Wnt-7a causes loss of differentiated phenotype and inhibits apoptosis of articular chondrocytes via different mechanisms

Although regulation of chondrogenesis and cartilage development by Wnt signaling is well established, the function of Wnt in the maintenance and destruction of cartilage remains largely unknown. Here we investigated the involvement and regulatory mechanisms of Wnt signaling in cartilage destruction. We found that interleukin-1beta, the primary pro-inflammatory cytokine involved in cartilage destruction, induces expression of Wnt-5a and - 7a in primary culture articular chondrocytes. The level of beta-catenin was also increased in chondrocytes of arthritic cartilage, suggesting the association of Wnt/beta-catenin signaling with arthritic cartilage destruction.
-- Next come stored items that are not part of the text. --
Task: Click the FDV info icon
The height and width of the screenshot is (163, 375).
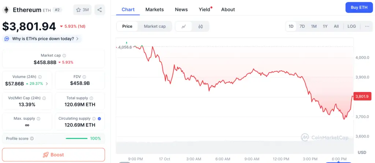Action: [85, 77]
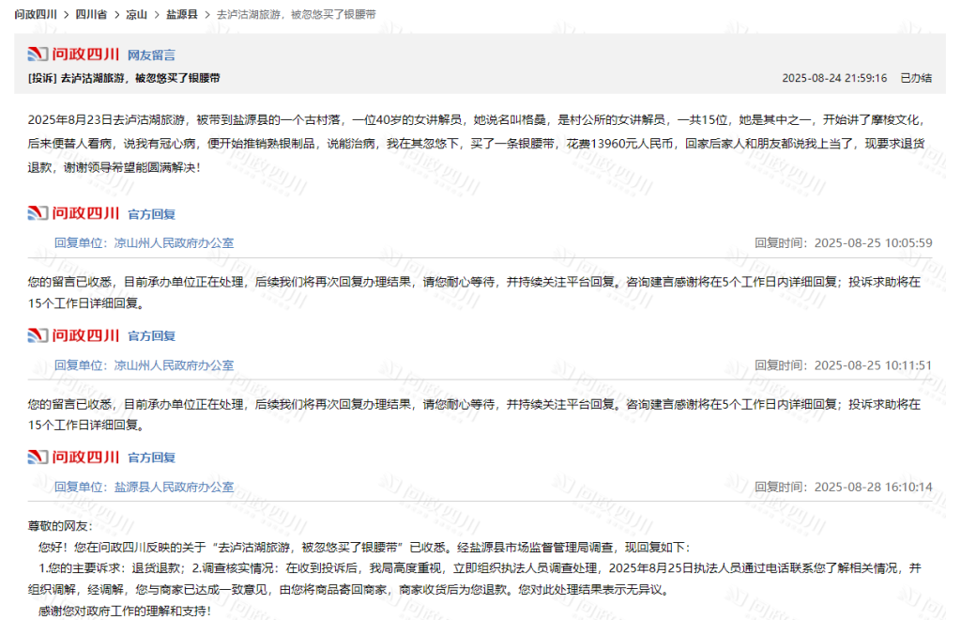
Task: Click 凉山州人民政府办公室 in the 10:11:51 reply
Action: (174, 364)
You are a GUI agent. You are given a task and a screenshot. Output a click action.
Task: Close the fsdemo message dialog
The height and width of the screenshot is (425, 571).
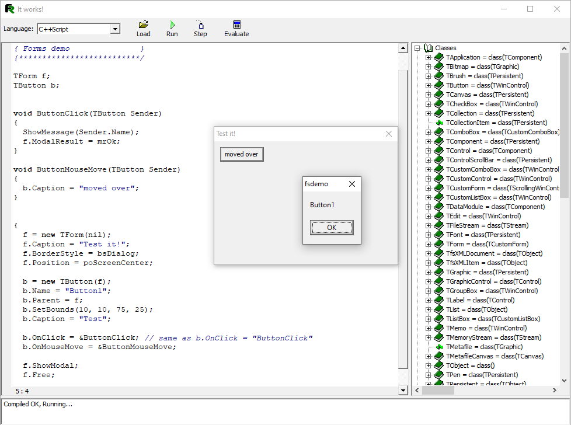[x=351, y=184]
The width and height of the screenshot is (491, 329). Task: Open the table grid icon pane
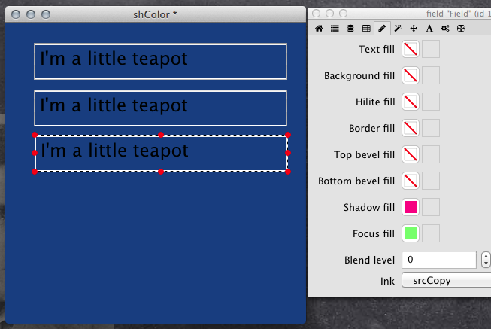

In addition, our results show that Wnt-7a induces dedifferentiation and inhibits NO-induced apoptosis of primary culture articular chondrocytes. Wnt-7a induces dedifferentiation of articular chondrocytes by stimulating transcriptional activity of beta-catenin, whereas NO-induced apoptosis is inhibited via the activation of cell survival signaling, such as phosphatidylinositol 3-kinase and Akt, which block apoptotic signaling cascade. Our results collectively suggest that Wnt-7a is associated with cartilage destruction by regulating the maintenance of differentiation status and the apoptosis of articular chondrocytes via different mechanisms.